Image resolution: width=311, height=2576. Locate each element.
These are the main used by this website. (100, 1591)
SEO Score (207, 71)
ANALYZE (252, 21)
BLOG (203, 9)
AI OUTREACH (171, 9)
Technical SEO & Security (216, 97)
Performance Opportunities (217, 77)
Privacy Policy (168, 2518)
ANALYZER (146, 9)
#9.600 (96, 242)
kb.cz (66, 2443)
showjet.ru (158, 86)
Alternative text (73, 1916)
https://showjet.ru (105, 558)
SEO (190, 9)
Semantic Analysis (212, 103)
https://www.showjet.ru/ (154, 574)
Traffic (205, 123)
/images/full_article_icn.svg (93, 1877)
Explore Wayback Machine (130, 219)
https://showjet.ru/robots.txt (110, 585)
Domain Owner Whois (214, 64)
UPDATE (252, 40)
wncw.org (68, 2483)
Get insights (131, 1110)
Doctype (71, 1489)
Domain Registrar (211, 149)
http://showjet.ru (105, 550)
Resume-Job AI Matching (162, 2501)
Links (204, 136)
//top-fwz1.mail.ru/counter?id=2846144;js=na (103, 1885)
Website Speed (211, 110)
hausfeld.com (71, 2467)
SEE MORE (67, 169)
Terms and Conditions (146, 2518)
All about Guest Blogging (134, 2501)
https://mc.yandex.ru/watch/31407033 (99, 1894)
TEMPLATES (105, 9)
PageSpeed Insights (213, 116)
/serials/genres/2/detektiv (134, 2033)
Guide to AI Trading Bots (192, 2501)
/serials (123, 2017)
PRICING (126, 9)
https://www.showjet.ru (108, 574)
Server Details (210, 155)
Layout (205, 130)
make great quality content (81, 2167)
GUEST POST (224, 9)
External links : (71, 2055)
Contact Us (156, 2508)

# What you need to do
Could you write out, exactly as they stand, only the lines above that begin at the line with "hausfeld.com (71, 2467)" and stop after the line with "External links : (71, 2055)"?

# Written reply
hausfeld.com (71, 2467)
SEE MORE (67, 169)
Terms and Conditions (146, 2518)
All about Guest Blogging (134, 2501)
https://mc.yandex.ru/watch/31407033 (99, 1894)
TEMPLATES (105, 9)
PageSpeed Insights (213, 116)
/serials/genres/2/detektiv (134, 2033)
Guide to AI Trading Bots (192, 2501)
/serials (123, 2017)
PRICING (126, 9)
https://www.showjet.ru (108, 574)
Server Details (210, 155)
Layout (205, 130)
make great quality content (81, 2167)
GUEST POST (224, 9)
External links : (71, 2055)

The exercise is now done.